Wow, Anne Tolley travelled to America to visit the radical shaker upper of schooling in Washington DC, in order to get some idea of how to fix NZ's schools. I'm impressed. I wrote about Rhee back in December last year. While I don't think public schooling can be fixed, it can certainly be improved. Paying good teachers more and firing the bad ones would be a great start. Fast tracking new aspiring teachers with Master's Degrees ... mmmmm, just get rid of the need for a qualification altogether.

In my opinion, the biggest thing the Government could do would be to leave schools alone and let parents decide which schools are worth supporting and which are not. Get rid of the odious reporting that the Government requires, let teachers teach and not be bureaucrats. Give principals the power to approve pay rises for teachers they want to keep and the power to fire those they don't want. Let them hire who they want, without any need for teaching qualifications (thus destroying the power of the socialist collective). Remove the restrictive zoning laws that prevent parents from supporting the good schools. And throw out the mandatory curriculum for primary school. Let each school decide what they will teach and let the parents decide if they want to support what the school teaches. Just provide an end of primary school basic skills test in maths and English to ensure that there is a minimum standard guide for high-school. In other words, stop interfering with education, stop asking for nth level information from the teachers and education will improve itself.

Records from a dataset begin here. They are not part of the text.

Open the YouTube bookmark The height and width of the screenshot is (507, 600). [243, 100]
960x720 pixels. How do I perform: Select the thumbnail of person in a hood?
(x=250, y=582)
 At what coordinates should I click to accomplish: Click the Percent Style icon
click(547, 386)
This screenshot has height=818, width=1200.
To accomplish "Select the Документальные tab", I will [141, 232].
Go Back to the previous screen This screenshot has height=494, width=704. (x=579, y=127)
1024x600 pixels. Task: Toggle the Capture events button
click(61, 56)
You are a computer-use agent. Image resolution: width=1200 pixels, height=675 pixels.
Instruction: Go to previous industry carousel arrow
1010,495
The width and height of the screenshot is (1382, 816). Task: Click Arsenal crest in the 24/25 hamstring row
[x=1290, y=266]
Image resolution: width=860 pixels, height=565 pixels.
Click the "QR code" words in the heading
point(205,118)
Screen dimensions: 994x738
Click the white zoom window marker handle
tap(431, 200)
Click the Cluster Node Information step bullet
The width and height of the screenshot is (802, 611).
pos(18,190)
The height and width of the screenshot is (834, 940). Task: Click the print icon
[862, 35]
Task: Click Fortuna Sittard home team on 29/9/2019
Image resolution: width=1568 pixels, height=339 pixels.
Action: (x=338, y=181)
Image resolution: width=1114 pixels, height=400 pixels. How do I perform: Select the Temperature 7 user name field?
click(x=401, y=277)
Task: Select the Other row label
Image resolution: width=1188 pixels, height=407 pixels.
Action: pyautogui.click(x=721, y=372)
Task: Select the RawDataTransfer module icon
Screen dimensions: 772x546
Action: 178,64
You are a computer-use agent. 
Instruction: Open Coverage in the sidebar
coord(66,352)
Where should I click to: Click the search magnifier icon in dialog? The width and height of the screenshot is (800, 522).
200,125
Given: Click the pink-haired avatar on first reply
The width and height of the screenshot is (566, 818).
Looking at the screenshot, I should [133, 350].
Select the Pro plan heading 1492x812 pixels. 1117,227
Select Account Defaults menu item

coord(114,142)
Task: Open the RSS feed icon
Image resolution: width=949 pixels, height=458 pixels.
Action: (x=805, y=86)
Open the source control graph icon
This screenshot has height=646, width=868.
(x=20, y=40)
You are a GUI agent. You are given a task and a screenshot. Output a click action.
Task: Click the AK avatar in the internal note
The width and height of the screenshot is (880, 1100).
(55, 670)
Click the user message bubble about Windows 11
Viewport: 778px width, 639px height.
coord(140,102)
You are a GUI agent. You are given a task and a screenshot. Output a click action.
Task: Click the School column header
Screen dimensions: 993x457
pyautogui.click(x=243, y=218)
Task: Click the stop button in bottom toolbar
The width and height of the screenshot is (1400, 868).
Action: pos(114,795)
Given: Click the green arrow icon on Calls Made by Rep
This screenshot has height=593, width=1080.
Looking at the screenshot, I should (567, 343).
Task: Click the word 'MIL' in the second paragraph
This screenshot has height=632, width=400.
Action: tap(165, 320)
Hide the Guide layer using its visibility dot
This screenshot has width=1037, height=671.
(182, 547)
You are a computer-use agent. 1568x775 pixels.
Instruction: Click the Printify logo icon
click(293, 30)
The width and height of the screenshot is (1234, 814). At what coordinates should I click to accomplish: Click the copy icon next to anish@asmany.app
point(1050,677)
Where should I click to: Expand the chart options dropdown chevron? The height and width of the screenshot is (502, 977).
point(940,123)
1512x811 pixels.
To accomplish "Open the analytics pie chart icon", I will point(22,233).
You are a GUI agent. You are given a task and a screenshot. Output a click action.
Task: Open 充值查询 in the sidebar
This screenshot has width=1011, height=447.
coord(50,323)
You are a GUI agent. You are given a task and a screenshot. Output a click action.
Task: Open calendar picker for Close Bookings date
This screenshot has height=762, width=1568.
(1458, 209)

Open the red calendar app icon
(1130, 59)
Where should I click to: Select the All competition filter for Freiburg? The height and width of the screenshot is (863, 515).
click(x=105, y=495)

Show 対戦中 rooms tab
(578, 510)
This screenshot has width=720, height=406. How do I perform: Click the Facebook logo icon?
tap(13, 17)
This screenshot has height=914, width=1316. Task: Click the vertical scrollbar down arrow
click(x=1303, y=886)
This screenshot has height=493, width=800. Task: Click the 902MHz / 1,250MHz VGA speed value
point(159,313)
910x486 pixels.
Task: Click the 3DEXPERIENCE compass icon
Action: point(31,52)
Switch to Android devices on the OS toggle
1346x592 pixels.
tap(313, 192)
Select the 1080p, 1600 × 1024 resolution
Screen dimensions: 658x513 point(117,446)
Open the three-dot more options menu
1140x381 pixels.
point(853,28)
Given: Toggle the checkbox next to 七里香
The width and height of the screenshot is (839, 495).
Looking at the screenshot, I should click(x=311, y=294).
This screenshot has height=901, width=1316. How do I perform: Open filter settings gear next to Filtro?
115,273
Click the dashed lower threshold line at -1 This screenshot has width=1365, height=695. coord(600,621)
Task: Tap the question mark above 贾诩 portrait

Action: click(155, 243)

Update: The biggest thing would be to do away with compulsory schooling altogether. Making schooling mandatory, when everyone knew it's value anyway, was the beginning of the end of any decent sort of education. It's almost as if the Government has a poisoned touch, whatever it turns it's attention to falls apart over the long term.

Comments

  1. Lucia, it's the associate minister driving this. She has worked very hard to get Tolley to even consider it.

    ReplyDelete
  2. I would also add that schools have the power to hold students back if they dont get up to a certain standard due to lack of effort.